◆ Your instructions:
Going through the entries, how many lines include the string "コットンワッシャー"? Answer only with the number.

(Saved data entries)

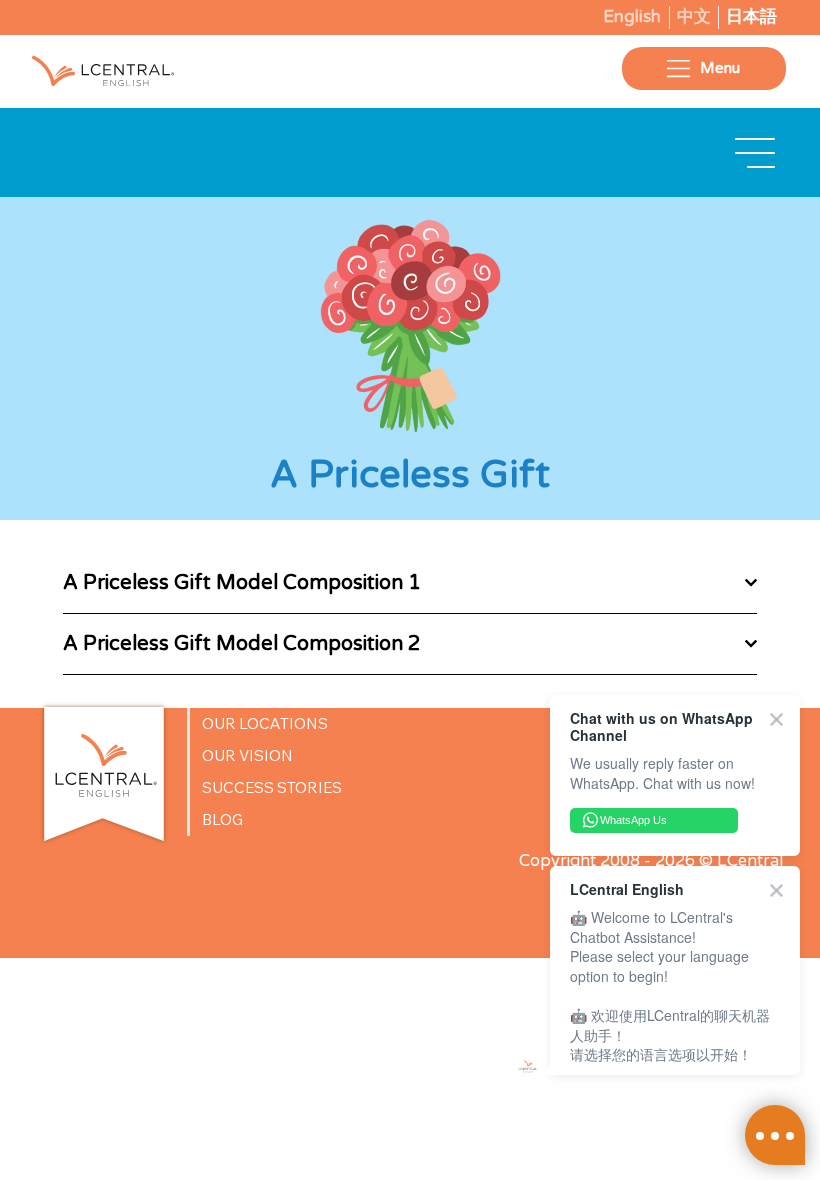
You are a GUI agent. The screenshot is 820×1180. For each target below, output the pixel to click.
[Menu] (756, 153)
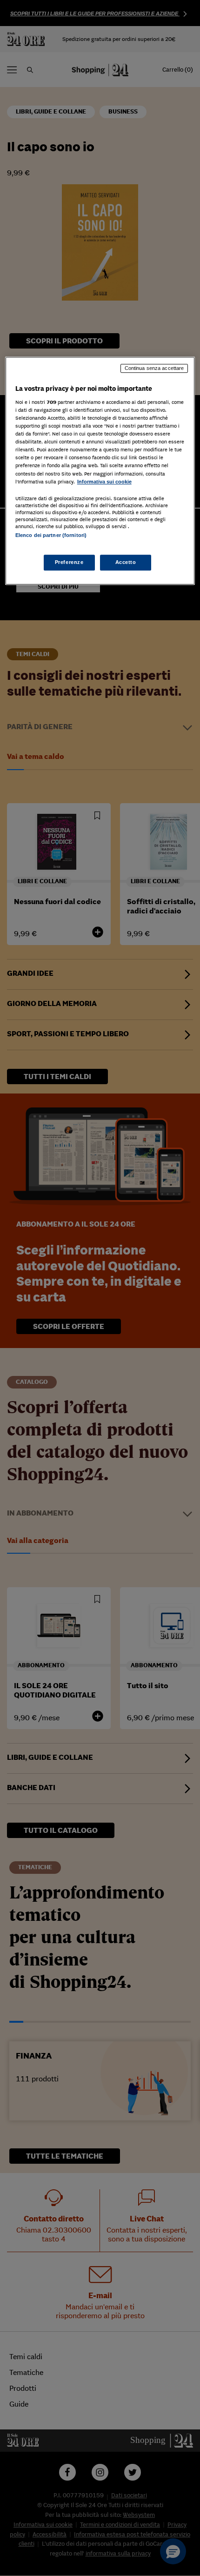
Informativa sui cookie (104, 481)
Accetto (125, 562)
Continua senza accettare (154, 368)
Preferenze (69, 562)
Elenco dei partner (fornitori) (51, 535)
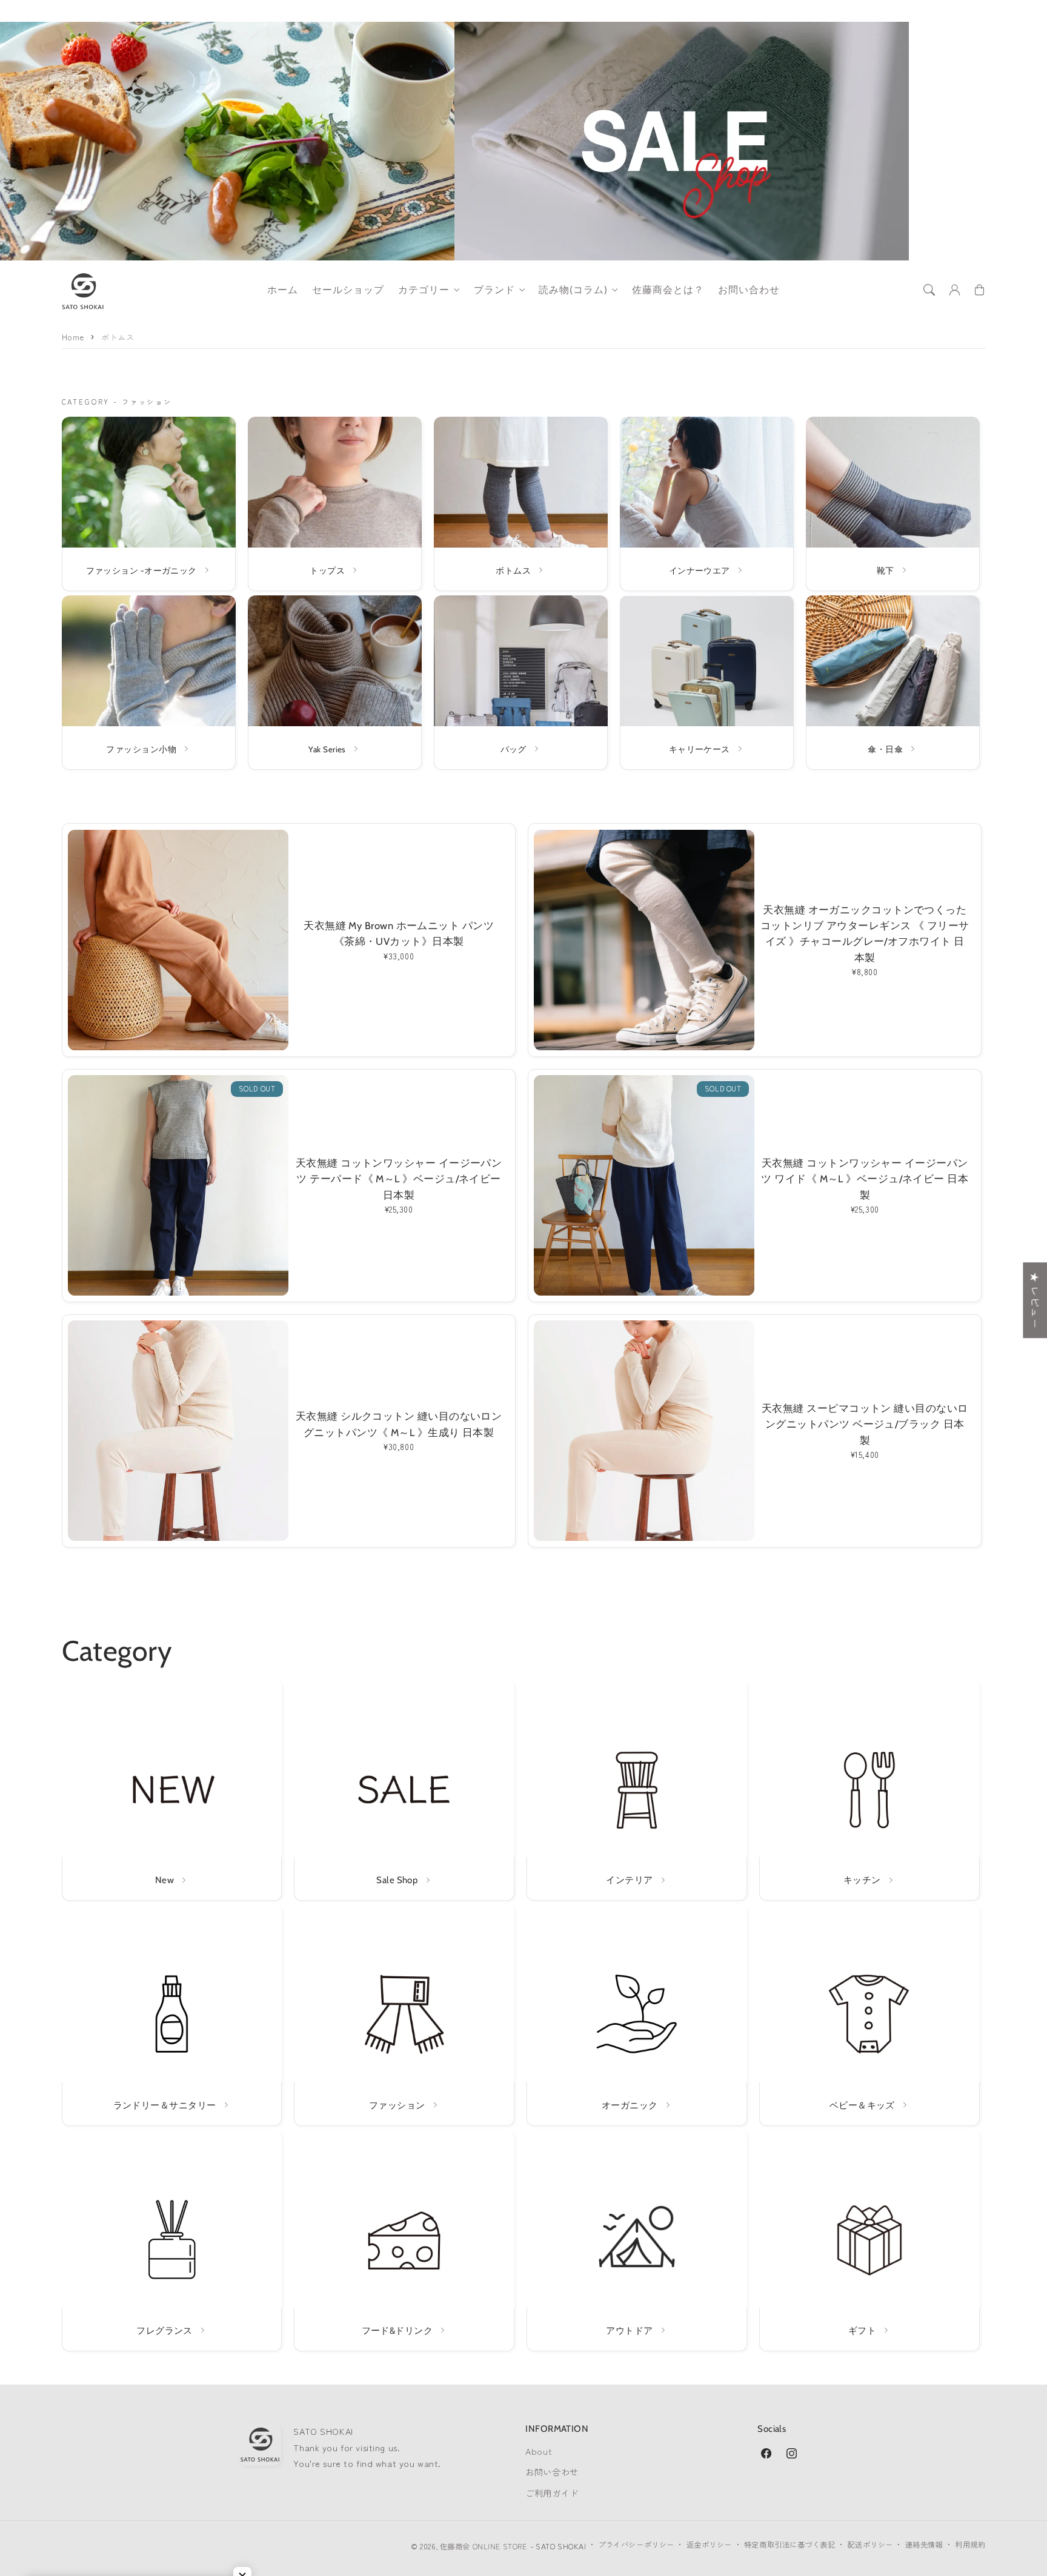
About (538, 2451)
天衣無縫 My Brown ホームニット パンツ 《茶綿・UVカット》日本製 (399, 933)
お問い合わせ (551, 2471)
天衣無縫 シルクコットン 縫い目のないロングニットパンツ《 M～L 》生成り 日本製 (399, 1424)
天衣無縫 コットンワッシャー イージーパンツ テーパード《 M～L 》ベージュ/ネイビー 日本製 (399, 1179)
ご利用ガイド (551, 2492)
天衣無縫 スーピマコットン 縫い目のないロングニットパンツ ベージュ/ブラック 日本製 (865, 1424)
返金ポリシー (709, 2544)
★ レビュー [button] (1035, 1300)
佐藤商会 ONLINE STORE (483, 2546)
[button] (929, 290)
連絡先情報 (924, 2544)
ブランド (494, 290)
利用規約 (970, 2544)
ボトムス (117, 337)
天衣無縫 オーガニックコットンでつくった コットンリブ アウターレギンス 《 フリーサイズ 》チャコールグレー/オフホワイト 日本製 (864, 934)
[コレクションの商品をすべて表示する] (149, 504)
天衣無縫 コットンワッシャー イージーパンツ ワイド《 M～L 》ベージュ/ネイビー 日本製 (864, 1179)
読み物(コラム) (573, 290)
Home (73, 337)
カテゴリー (424, 290)
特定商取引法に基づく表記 (790, 2544)
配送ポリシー (869, 2544)
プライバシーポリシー (636, 2544)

◆ Written solution:
2